#### [Listed records]
::::::::::

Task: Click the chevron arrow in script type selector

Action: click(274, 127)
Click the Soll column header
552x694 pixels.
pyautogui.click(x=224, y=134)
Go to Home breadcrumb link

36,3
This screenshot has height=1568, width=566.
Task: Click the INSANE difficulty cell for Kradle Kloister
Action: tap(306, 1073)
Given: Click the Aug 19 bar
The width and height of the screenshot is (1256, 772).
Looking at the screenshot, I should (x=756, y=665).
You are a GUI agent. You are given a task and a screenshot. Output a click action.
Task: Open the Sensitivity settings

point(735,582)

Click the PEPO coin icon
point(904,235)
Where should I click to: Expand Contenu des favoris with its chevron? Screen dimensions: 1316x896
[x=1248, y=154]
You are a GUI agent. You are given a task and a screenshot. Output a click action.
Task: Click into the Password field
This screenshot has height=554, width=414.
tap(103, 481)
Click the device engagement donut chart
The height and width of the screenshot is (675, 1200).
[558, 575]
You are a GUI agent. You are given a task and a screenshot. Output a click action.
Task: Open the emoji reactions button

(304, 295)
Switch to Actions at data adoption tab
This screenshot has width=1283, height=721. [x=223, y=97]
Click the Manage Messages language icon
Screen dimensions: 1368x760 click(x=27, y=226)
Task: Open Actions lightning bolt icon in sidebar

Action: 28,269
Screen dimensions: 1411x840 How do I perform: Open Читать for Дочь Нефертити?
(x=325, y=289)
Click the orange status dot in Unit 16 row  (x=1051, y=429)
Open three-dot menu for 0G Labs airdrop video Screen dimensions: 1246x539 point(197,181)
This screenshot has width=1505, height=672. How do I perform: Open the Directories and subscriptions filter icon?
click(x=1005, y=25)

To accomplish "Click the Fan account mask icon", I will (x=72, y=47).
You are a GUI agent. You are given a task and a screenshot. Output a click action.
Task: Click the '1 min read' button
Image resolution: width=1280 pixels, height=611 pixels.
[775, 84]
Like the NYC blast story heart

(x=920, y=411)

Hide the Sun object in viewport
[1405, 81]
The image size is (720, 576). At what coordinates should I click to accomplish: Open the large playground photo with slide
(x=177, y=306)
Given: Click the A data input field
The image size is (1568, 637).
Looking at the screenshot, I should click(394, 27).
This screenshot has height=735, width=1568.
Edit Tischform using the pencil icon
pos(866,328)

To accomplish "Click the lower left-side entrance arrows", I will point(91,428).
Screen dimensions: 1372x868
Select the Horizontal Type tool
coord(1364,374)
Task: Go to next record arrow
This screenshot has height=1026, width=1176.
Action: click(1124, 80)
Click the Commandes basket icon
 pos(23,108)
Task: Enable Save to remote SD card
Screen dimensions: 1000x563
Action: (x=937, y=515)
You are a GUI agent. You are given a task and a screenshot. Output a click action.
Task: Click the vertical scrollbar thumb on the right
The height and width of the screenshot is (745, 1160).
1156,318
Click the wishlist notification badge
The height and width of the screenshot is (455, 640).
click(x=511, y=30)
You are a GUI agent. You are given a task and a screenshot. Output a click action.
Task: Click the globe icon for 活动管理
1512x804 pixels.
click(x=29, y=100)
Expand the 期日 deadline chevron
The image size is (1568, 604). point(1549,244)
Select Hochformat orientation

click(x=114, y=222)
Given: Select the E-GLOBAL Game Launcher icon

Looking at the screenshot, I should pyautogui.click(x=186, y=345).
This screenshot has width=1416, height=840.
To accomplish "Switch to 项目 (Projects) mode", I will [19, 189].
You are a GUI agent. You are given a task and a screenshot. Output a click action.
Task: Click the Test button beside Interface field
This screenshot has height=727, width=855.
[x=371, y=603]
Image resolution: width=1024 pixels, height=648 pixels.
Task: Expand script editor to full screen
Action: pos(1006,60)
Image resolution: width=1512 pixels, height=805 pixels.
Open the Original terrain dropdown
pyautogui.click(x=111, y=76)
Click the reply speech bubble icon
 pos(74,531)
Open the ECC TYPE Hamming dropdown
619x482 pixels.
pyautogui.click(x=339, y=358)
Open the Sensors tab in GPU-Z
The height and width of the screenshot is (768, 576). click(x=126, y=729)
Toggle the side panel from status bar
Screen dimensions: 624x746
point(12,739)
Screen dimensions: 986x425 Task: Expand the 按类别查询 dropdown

::::::::::

#### [Task to carry out]
Please recast all of the data above as a numbered list, one line per item, leaving out the blank lines.

#### [Exercise solution]
1. Task: Click the chevron arrow in script type selector
2. Action: click(274, 127)
3. Click the Soll column header
4. 552x694 pixels.
5. pyautogui.click(x=224, y=134)
6. Go to Home breadcrumb link
7. 36,3
8. This screenshot has height=1568, width=566.
9. Task: Click the INSANE difficulty cell for Kradle Kloister
10. Action: tap(306, 1073)
11. Given: Click the Aug 19 bar
12. The width and height of the screenshot is (1256, 772).
13. Looking at the screenshot, I should (x=756, y=665).
14. You are a GUI agent. You are given a task and a screenshot. Output a click action.
15. Task: Open the Sensitivity settings
16. point(735,582)
17. Click the PEPO coin icon
18. point(904,235)
19. Where should I click to: Expand Contenu des favoris with its chevron? Screen dimensions: 1316x896
20. [x=1248, y=154]
21. You are a GUI agent. You are given a task and a screenshot. Output a click action.
22. Task: Click into the Password field
23. This screenshot has height=554, width=414.
24. tap(103, 481)
25. Click the device engagement donut chart
26. The height and width of the screenshot is (675, 1200).
27. [558, 575]
28. You are a GUI agent. You are given a task and a screenshot. Output a click action.
29. Task: Open the emoji reactions button
30. (304, 295)
31. Switch to Actions at data adoption tab
32. This screenshot has width=1283, height=721. [x=223, y=97]
33. Click the Manage Messages language icon
34. Screen dimensions: 1368x760 click(x=27, y=226)
35. Task: Open Actions lightning bolt icon in sidebar
36. Action: 28,269
37. Screen dimensions: 1411x840 How do I perform: Open Читать for Дочь Нефертити?
38. (x=325, y=289)
39. Click the orange status dot in Unit 16 row  (x=1051, y=429)
40. Open three-dot menu for 0G Labs airdrop video Screen dimensions: 1246x539 point(197,181)
41. This screenshot has width=1505, height=672. How do I perform: Open the Directories and subscriptions filter icon?
42. click(x=1005, y=25)
43. To accomplish "Click the Fan account mask icon", I will (x=72, y=47).
44. You are a GUI agent. You are given a task and a screenshot. Output a click action.
45. Task: Click the '1 min read' button
46. Image resolution: width=1280 pixels, height=611 pixels.
47. [775, 84]
48. Like the NYC blast story heart
49. (x=920, y=411)
50. Hide the Sun object in viewport
51. [1405, 81]
52. The image size is (720, 576). At what coordinates should I click to accomplish: Open the large playground photo with slide
53. (x=177, y=306)
54. Given: Click the A data input field
55. The image size is (1568, 637).
56. Looking at the screenshot, I should click(394, 27).
57. This screenshot has height=735, width=1568.
58. Edit Tischform using the pencil icon
59. pos(866,328)
60. To accomplish "Click the lower left-side entrance arrows", I will point(91,428).
61. Screen dimensions: 1372x868
62. Select the Horizontal Type tool
63. coord(1364,374)
64. Task: Go to next record arrow
65. This screenshot has height=1026, width=1176.
66. Action: click(1124, 80)
67. Click the Commandes basket icon
68.  pos(23,108)
69. Task: Enable Save to remote SD card
70. Screen dimensions: 1000x563
71. Action: (x=937, y=515)
72. You are a GUI agent. You are given a task and a screenshot. Output a click action.
73. Task: Click the vertical scrollbar thumb on the right
74. The height and width of the screenshot is (745, 1160).
75. 1156,318
76. Click the wishlist notification badge
77. The height and width of the screenshot is (455, 640).
78. click(x=511, y=30)
79. You are a GUI agent. You are given a task and a screenshot. Output a click action.
80. Task: Click the globe icon for 活动管理
81. 1512x804 pixels.
82. click(x=29, y=100)
83. Expand the 期日 deadline chevron
84. The image size is (1568, 604). point(1549,244)
85. Select Hochformat orientation
86. click(x=114, y=222)
87. Given: Select the E-GLOBAL Game Launcher icon
88. Looking at the screenshot, I should pyautogui.click(x=186, y=345).
89. This screenshot has width=1416, height=840.
90. To accomplish "Switch to 项目 (Projects) mode", I will [19, 189].
91. You are a GUI agent. You are given a task and a screenshot. Output a click action.
92. Task: Click the Test button beside Interface field
93. This screenshot has height=727, width=855.
94. [x=371, y=603]
95. Image resolution: width=1024 pixels, height=648 pixels.
96. Task: Expand script editor to full screen
97. Action: pos(1006,60)
98. Image resolution: width=1512 pixels, height=805 pixels.
99. Open the Original terrain dropdown
100. pyautogui.click(x=111, y=76)
101. Click the reply speech bubble icon
102.  pos(74,531)
103. Open the ECC TYPE Hamming dropdown
104. 619x482 pixels.
105. pyautogui.click(x=339, y=358)
106. Open the Sensors tab in GPU-Z
107. The height and width of the screenshot is (768, 576). click(x=126, y=729)
108. Toggle the side panel from status bar
109. Screen dimensions: 624x746
110. point(12,739)
111. Screen dimensions: 986x425 Task: Expand the 按类别查询 dropdown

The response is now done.